Documenting firsts

This accurately represents my right hand today and my right hand in third grade.

While digging through the boxes in my childhood bedroom closet today, I re-discovered my baby book. Baby’s Milestones: Birth to Seven Years.

A freebie from local businesses at the time, it’s banana yellow with orange polka dots and has an image of a sleeping baby in a bassinet on the front cover. It’s quintessential baby-bookish.

I remember when I first discovered the book years ago. Actually, I don’t so much remember discovering it as I remember being surprised by its contents. It was only partially-filled. And, I don’t mean partially-filled as in “Birth to 3.5 years,” but rather partially-filled as in “Birth to 18 months.” While those first 18 months were well-documented, the time that followed held nothingness.

I remember at the time deciding to cut Mom some slack. After all, I was the third child, and any information she could’ve provided would’ve been along the lines of “been there, done that,” and who wants to write about the same thing twice, let alone thrice?

▸ The input
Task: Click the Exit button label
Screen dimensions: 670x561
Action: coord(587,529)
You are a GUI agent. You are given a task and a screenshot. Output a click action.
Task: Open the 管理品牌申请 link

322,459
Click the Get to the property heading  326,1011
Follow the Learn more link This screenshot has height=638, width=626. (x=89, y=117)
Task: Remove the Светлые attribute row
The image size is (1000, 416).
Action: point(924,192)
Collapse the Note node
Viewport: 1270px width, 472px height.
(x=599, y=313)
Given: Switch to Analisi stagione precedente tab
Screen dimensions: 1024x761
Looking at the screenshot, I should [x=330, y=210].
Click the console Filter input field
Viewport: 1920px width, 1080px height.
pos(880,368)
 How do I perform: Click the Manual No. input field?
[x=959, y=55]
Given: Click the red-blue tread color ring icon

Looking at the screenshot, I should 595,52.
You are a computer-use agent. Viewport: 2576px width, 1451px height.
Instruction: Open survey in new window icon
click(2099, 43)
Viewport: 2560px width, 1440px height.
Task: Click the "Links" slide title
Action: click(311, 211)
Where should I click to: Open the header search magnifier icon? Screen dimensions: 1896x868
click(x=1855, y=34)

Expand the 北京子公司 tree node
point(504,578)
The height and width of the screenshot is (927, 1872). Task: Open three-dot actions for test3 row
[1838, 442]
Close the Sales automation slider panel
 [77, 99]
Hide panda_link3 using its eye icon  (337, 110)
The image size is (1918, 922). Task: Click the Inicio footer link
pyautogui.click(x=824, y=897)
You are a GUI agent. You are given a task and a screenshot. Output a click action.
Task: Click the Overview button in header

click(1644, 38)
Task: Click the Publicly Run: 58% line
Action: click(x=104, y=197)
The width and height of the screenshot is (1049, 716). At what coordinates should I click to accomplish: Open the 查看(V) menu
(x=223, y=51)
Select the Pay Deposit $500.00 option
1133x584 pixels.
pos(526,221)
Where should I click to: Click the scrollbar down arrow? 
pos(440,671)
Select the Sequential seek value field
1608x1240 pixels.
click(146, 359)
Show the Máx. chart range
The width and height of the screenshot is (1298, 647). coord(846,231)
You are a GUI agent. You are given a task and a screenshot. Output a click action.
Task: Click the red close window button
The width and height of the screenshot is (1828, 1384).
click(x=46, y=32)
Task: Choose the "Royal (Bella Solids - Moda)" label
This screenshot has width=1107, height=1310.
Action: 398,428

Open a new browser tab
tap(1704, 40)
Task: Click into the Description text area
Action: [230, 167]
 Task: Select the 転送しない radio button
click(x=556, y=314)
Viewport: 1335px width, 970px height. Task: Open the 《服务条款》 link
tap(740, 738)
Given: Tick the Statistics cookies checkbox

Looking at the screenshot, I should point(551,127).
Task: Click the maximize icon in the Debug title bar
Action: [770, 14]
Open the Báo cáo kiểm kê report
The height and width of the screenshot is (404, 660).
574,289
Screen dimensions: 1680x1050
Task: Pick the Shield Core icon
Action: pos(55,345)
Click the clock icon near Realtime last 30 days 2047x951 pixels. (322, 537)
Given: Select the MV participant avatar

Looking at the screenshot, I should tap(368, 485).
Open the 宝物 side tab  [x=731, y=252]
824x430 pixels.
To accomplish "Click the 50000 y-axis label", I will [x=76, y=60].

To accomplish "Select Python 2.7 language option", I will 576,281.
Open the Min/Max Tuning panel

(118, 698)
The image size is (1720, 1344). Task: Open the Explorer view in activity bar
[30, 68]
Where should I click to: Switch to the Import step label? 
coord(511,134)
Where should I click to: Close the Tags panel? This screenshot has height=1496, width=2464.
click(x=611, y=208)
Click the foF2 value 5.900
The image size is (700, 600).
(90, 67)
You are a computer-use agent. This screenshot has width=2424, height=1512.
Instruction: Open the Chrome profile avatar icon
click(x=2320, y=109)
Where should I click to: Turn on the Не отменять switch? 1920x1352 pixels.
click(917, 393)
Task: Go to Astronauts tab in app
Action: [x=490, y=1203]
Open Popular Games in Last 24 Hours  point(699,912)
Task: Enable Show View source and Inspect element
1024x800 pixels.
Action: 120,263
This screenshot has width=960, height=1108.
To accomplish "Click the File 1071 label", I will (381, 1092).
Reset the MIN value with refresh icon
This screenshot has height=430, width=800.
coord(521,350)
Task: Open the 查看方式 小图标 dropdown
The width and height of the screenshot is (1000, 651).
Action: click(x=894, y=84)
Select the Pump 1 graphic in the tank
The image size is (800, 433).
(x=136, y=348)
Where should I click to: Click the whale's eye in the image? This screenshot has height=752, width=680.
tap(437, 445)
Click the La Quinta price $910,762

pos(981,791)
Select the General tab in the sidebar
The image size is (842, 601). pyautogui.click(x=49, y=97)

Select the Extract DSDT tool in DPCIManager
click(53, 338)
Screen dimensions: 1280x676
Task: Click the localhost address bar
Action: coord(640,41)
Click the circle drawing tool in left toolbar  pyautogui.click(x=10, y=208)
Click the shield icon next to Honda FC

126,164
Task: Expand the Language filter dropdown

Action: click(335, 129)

▸ List of tasks
a. Give the listing from the line with "Where should I click to: Close" through the end of the listing as a Markdown table with columns n and Line: one numbered row per line, blank lines left out.
b. Please continue the baby book piece from where it stops.
The baby book piece and the listing are separate, unrelated material.

▸ Responses per task
a.
| n | Line |
|---|---|
| 1 | Where should I click to: Close the Tags panel? This screenshot has height=1496, width=2464. |
| 2 | click(x=611, y=208) |
| 3 | Click the foF2 value 5.900 |
| 4 | The image size is (700, 600). |
| 5 | (90, 67) |
| 6 | You are a computer-use agent. This screenshot has width=2424, height=1512. |
| 7 | Instruction: Open the Chrome profile avatar icon |
| 8 | click(x=2320, y=109) |
| 9 | Where should I click to: Turn on the Не отменять switch? 1920x1352 pixels. |
| 10 | click(917, 393) |
| 11 | Task: Go to Astronauts tab in app |
| 12 | Action: [x=490, y=1203] |
| 13 | Open Popular Games in Last 24 Hours  point(699,912) |
| 14 | Task: Enable Show View source and Inspect element |
| 15 | 1024x800 pixels. |
| 16 | Action: 120,263 |
| 17 | This screenshot has width=960, height=1108. |
| 18 | To accomplish "Click the File 1071 label", I will (381, 1092). |
| 19 | Reset the MIN value with refresh icon |
| 20 | This screenshot has height=430, width=800. |
| 21 | coord(521,350) |
| 22 | Task: Open the 查看方式 小图标 dropdown |
| 23 | The width and height of the screenshot is (1000, 651). |
| 24 | Action: click(x=894, y=84) |
| 25 | Select the Pump 1 graphic in the tank |
| 26 | The image size is (800, 433). |
| 27 | (x=136, y=348) |
| 28 | Where should I click to: Click the whale's eye in the image? This screenshot has height=752, width=680. |
| 29 | tap(437, 445) |
| 30 | Click the La Quinta price $910,762 |
| 31 | pos(981,791) |
| 32 | Select the General tab in the sidebar |
| 33 | The image size is (842, 601). pyautogui.click(x=49, y=97) |
| 34 | Select the Extract DSDT tool in DPCIManager |
| 35 | click(53, 338) |
| 36 | Screen dimensions: 1280x676 |
| 37 | Task: Click the localhost address bar |
| 38 | Action: coord(640,41) |
| 39 | Click the circle drawing tool in left toolbar  pyautogui.click(x=10, y=208) |
| 40 | Click the shield icon next to Honda FC |
| 41 | 126,164 |
| 42 | Task: Expand the Language filter dropdown |
| 43 | Action: click(335, 129) |

b.
Anyway, it all mattered not, because I was more than happy to help Mom out and fill in the rest of the information on my own. After all, who could possibly know me better than me?

Under Marks of Identification: Footprints & Fingerprints (left and right), I drew in toes and fingers. I drew baby-sized toes and fingers, and I drew present-day-sized toes and fingers. Why have just the baby-sized appendages shown? Wouldn’t readers appreciate present-day sizes also? Yes, surely they would.

Even then I was clearly on top of my rationalization skills.

Under First Trips, I described the beach (“fun”), the country (“live there”), the zoo (“been there”), the circus (“haven’t been there”), in a train (“no”), in an automobile (“yes”), boat (“yes”), airplane (“no”) and bus (“yes”). Judging by my wobbly cursive writing, I’m guessing I found this book when I was in the third grade.

Under Photographs, I traced my left hand, drew in fingernails and signed my name. You can never have too many outlines of your hands in your baby book. Nor can you have too many examples of your signature. I would’ve hated for my identity to be mistaken for someone else’s. Especially in my own baby book. It turns out I was just as concerned about my identity back then as I am today.

And, if you’re wondering, my current hand size now dwarfs my third-grade hand.

I left First Friendships blank. Sad, I know. Under Kindergarten, I listed my school and teacher and then I described my first day: “The first day of school was nerves for me.”

Of course, it was. Because I couldn’t spell. That would make any kindergartner anxious.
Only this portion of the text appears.